═════ Text passage

I’m looking for advice on a clean AWX workflow design to solve this expected workflow.
- I need to create an EC2 instance (from scratch, create new EC2 from base OS AMI and then run the provisioning)
- Usually these new nodes have a curl callback request to an AWX job template in their user-data so at boot time they’ll ask AWX to configure them, this works well, but it seems impossible to integrate into a workflow. I would like it integrated into the workflow so the user knows there straight away after a few mins if the instance succeeded or not.
One workaround is to create the instance, add it (add_host) to a hardcoded group (ex: just_created as per docs) that the next task will use in its hosts: section so it only targets that, but using add_host only makes sense during the same playbook. And, and, requires me to duplicate existing initial-config playbook that itself imports multiple playbooks all with hosts: all and clone all of those just to change from hosts: all to hosts: just_created.
My idea was using the existing limit capability to:
- Start a workflow
- Workflow Node 1: Create the EC2 instance
- Wait for it to be ready
- Force a refresh of the dynamic inventory
- Set a new limit
{{ ec2.instances[0].private_ip_address }}
- Workflow Node 2: Start
initial-configwith the full inventory, but with the limit changed earlier to just the new instance’s ip{{ ec2.instances[0].private_ip_address }}- This would allow me to use the existing
initial-configwithout any changes at all, as if it would have been initiated by the callback, but inside the AWX workflow, providing the final result to the user at the end.
- This would allow me to use the existing
I understand that apparently the limit cannot be changed dynamically during the workflow execution, but I wonder what would be the recommended way to approach this while avoiding refactoring all the existing playbooks that have their own values for the host: parameter.
I also see as I tested that I cannot have the workflow or job started with a limit of just_created (that would be non-existent or empty and error out), have a 1st task that creates the ec2 instance (delegate_to: localhost), a 2nd one that calls add_host (this can’t be delegated I think it means it runs on the controller), and finally the rest of the playbook using hosts: just_created targeting only the new instance.
Could I have a just_created group with some kind of dummy entry so I could run (delegate_to: localhost) the ec2 instance creation, and on the next step have add_host somehow replacing that dummy entry with the new instance?
I’m going in circles unable to find a solution that could even work. I’m looking for something that’s “AWX idiomatic” and second if possible avoids duplicating existing playbooks or is difficult to understand.
I’m leaning into the “looks impossible currently” mindset and accepting that the current situation of creating the instance in one playbook with a cloud-init user-data that has the curl callback to AWX to self-initiate the provisioning is the best workaround currently. But it leads to decoupled job runs that may require more complex error checking, is not as simple as having a new workflow node running on-failure that just terminates (kills) the instance that failed to provision.
Any ideas?

══════════
═════ Stored rows

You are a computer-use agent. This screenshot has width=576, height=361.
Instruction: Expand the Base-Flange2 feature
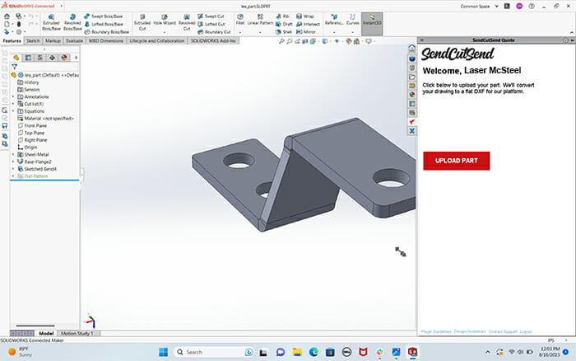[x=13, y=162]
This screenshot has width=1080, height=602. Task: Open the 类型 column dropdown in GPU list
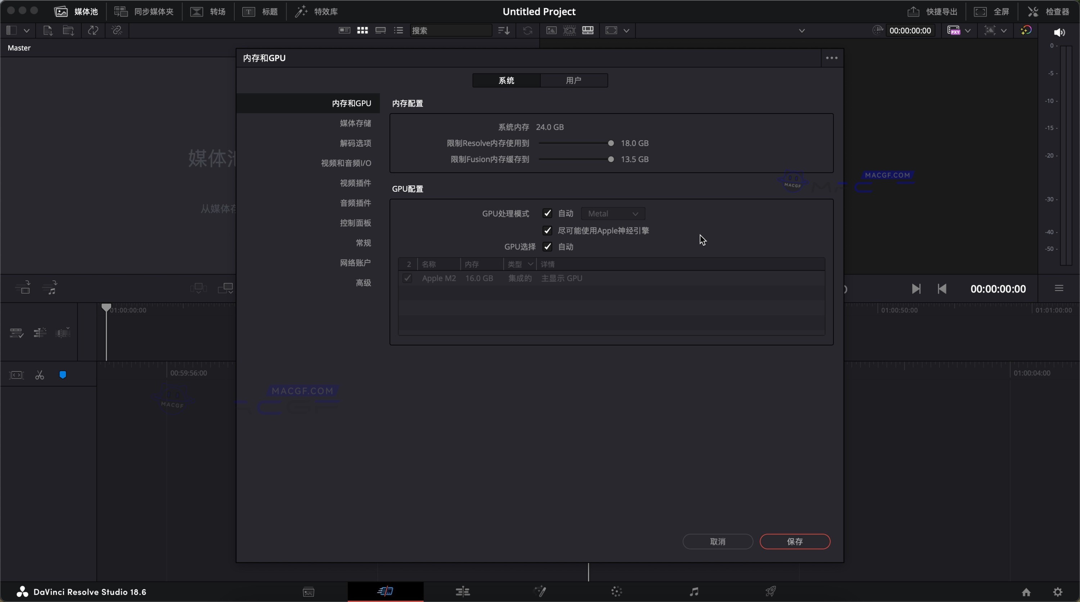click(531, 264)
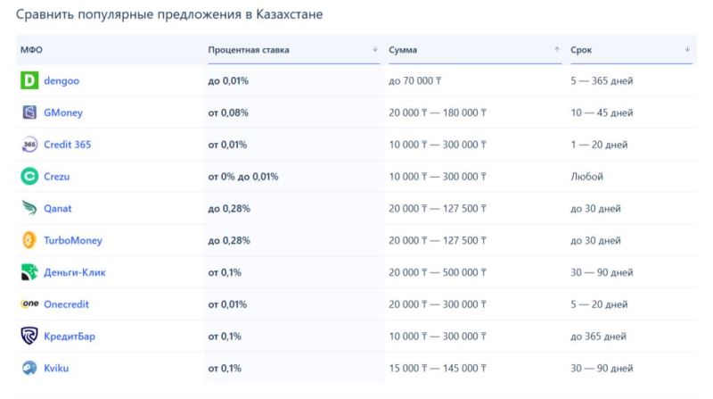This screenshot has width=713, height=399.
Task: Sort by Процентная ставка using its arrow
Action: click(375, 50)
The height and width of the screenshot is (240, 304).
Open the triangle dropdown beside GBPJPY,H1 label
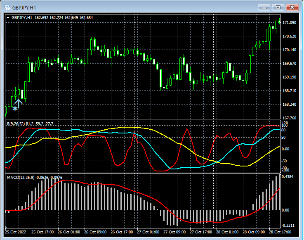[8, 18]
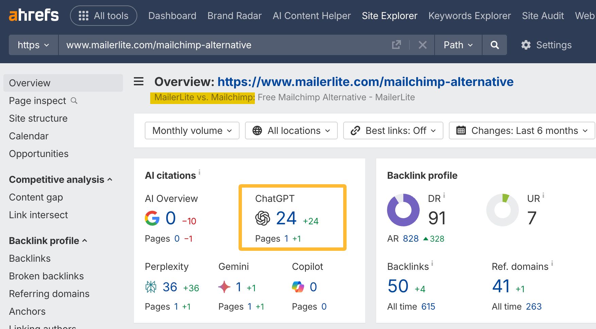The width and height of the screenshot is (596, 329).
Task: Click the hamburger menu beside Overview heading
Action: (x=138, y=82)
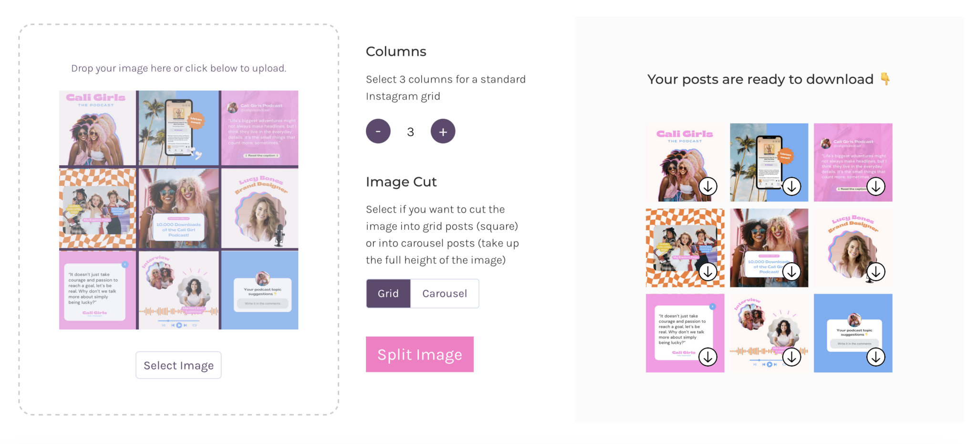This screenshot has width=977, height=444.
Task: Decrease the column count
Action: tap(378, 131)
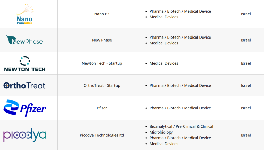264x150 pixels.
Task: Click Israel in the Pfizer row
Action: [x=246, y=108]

══════════
═════ Stored rows

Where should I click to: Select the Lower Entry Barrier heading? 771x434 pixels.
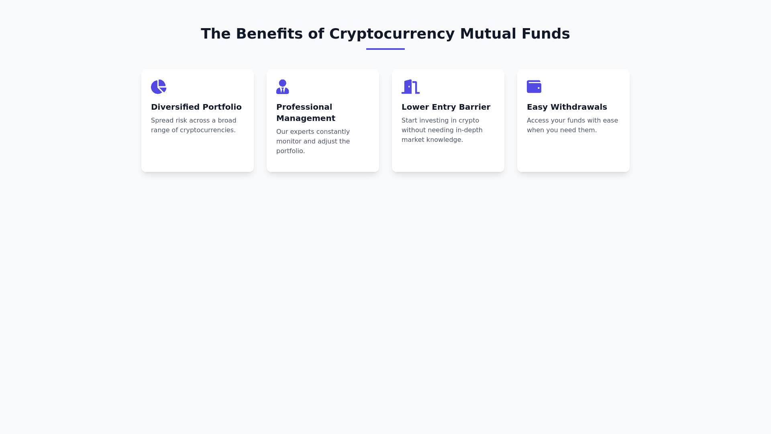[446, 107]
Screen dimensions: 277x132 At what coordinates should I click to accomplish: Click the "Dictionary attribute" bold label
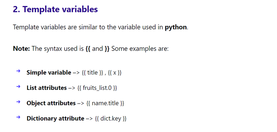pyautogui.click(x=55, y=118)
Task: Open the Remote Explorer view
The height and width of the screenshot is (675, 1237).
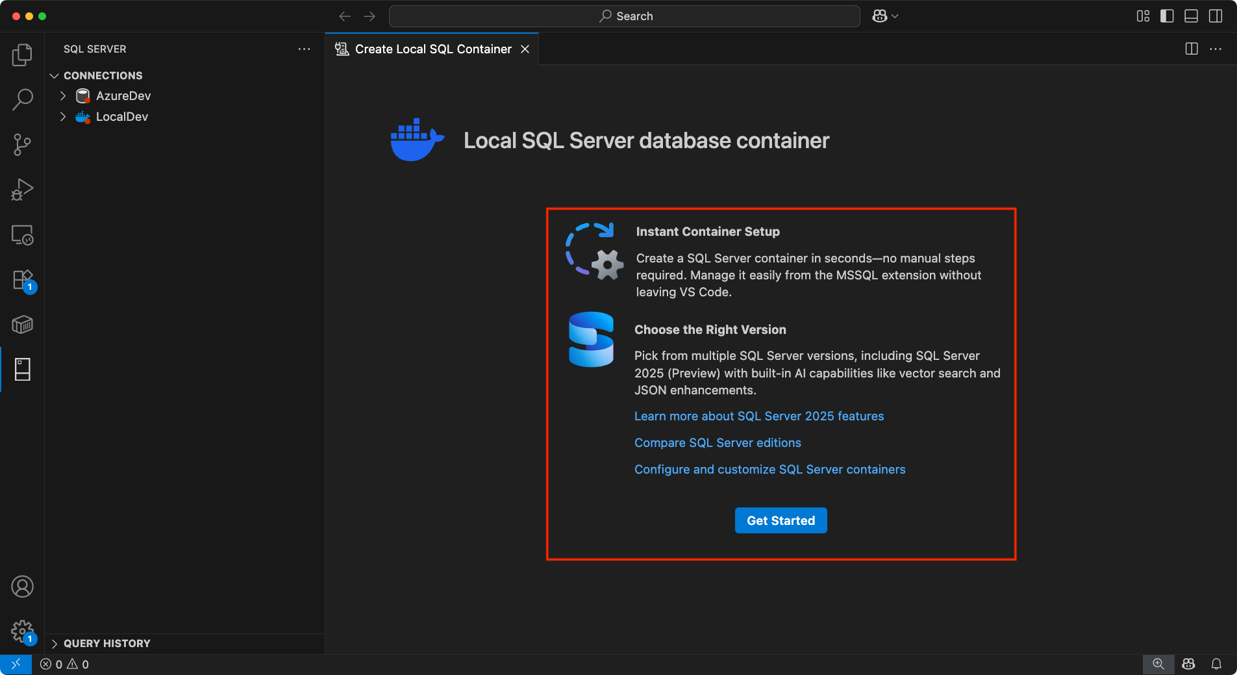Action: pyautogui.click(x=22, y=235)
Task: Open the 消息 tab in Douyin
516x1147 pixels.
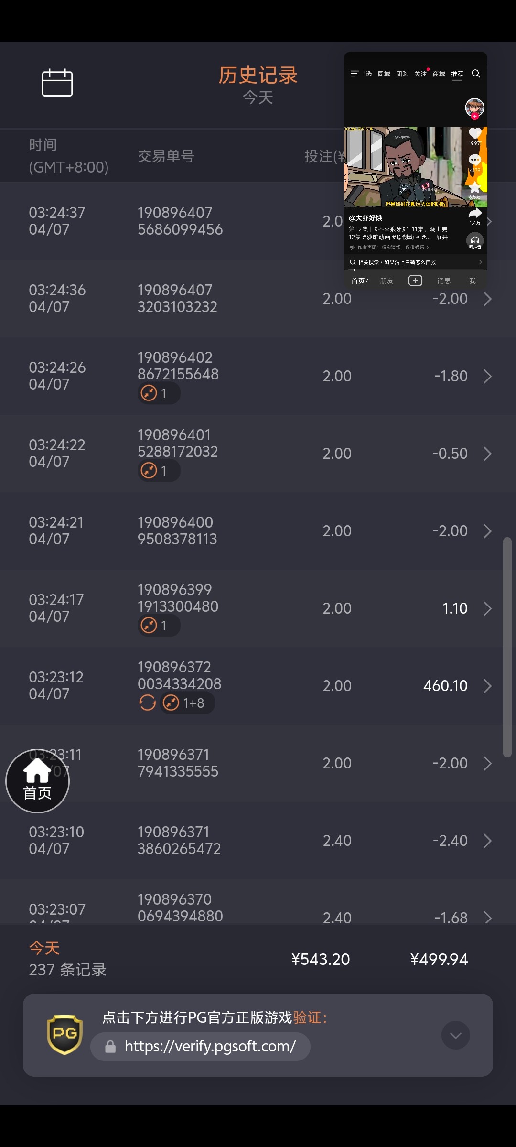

══════════
═════ Stored rows

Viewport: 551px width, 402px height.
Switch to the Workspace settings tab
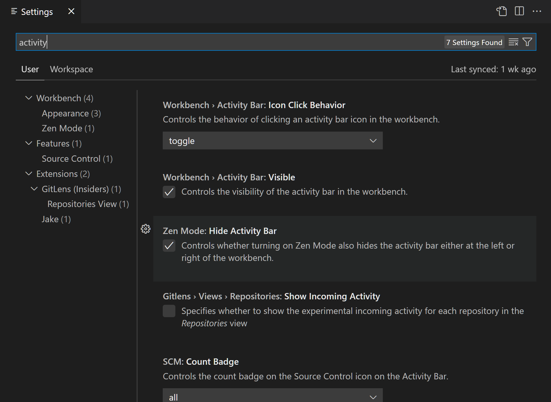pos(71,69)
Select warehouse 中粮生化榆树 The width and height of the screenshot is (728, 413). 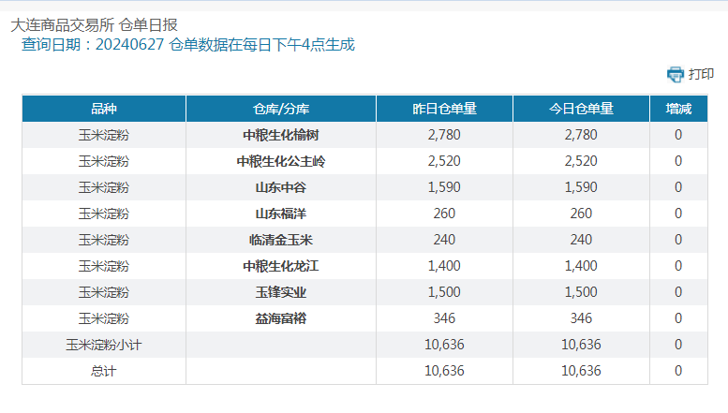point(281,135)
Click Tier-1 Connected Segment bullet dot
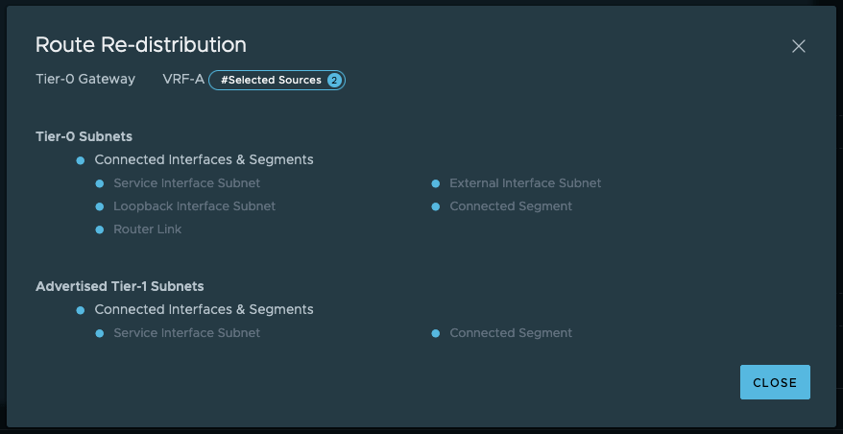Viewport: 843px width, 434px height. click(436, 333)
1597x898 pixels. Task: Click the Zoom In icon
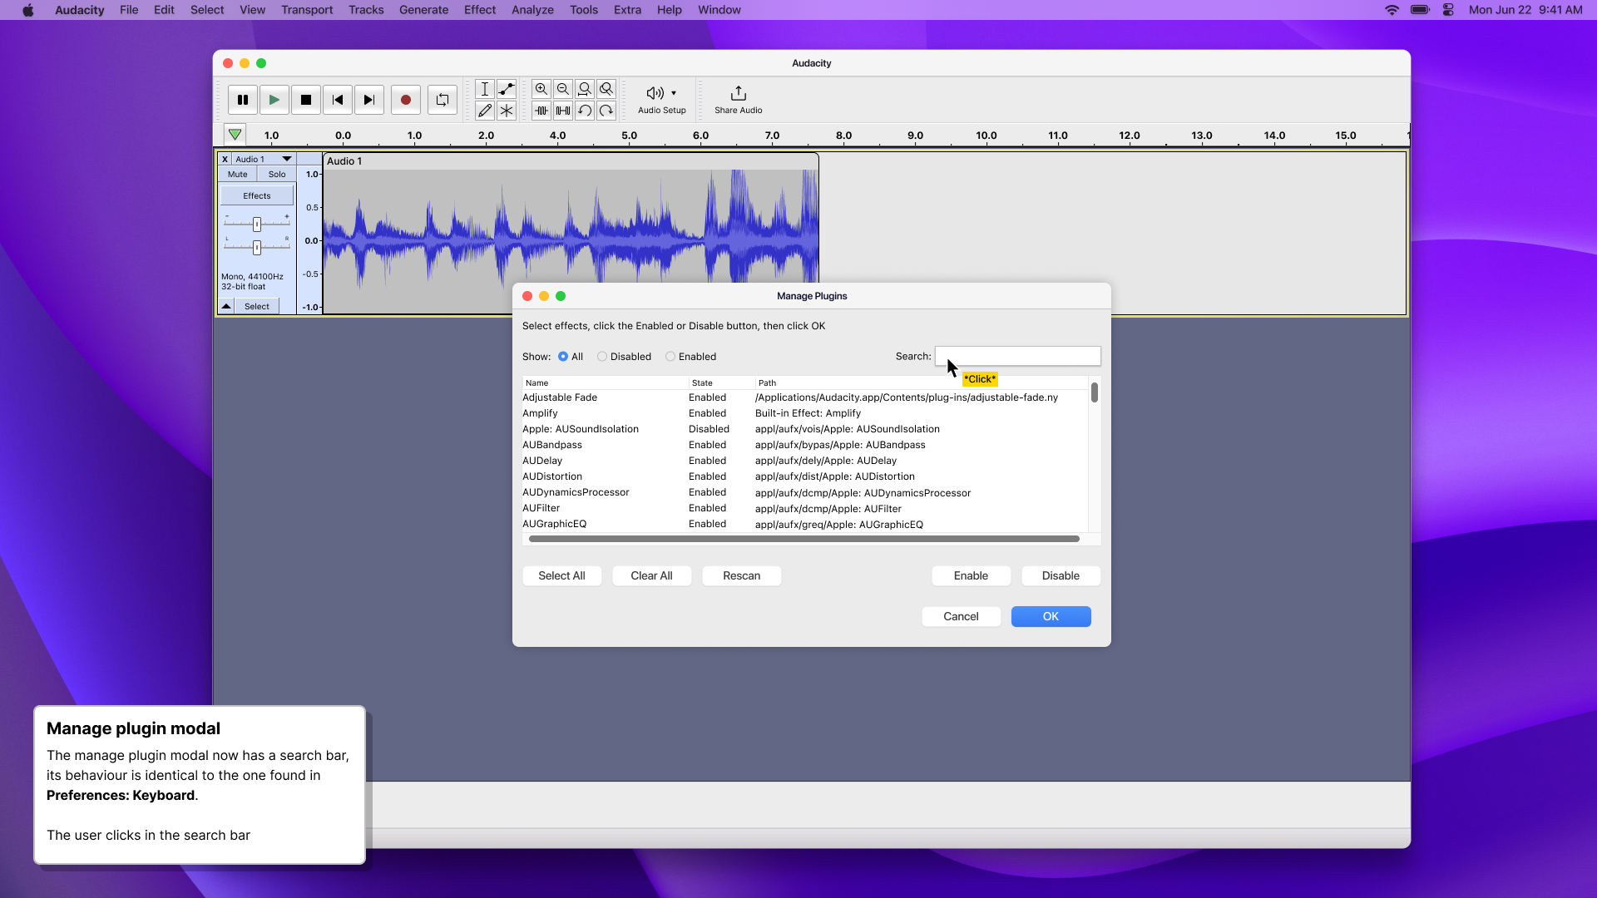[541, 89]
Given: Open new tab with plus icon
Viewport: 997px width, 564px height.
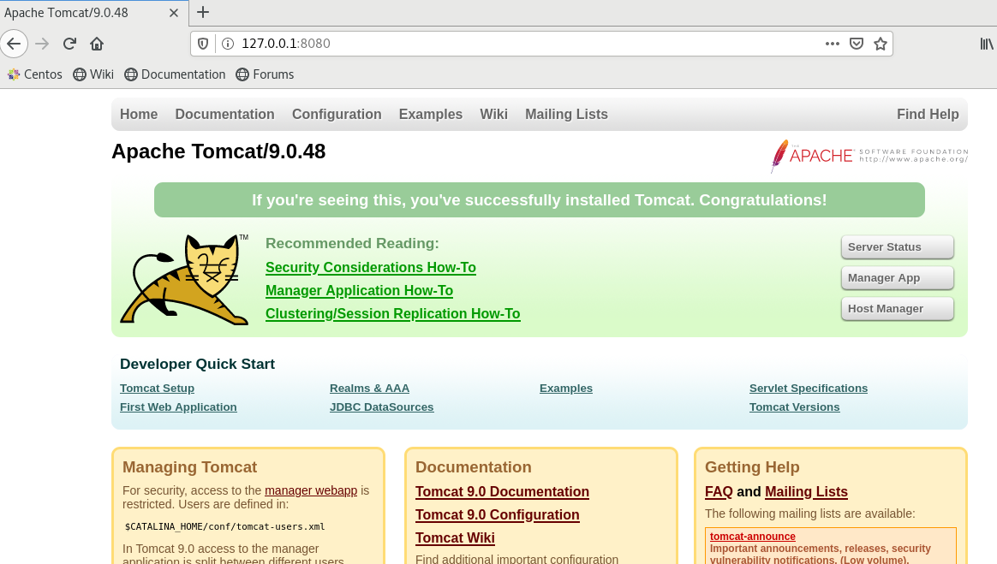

══════════

*Description of the task*:
Answer from the AWX workflow post above:
1. Where in the new nodes is the curl callback request to an AWX job template placed?
2. What hardcoded group name does the add_host workaround use?
3. In the setup the writer prefers, what would a workflow node running on failure do?

*The output*:
1. In their user-data.
2. just_created
3. It would terminate (kill) the instance that failed to provision.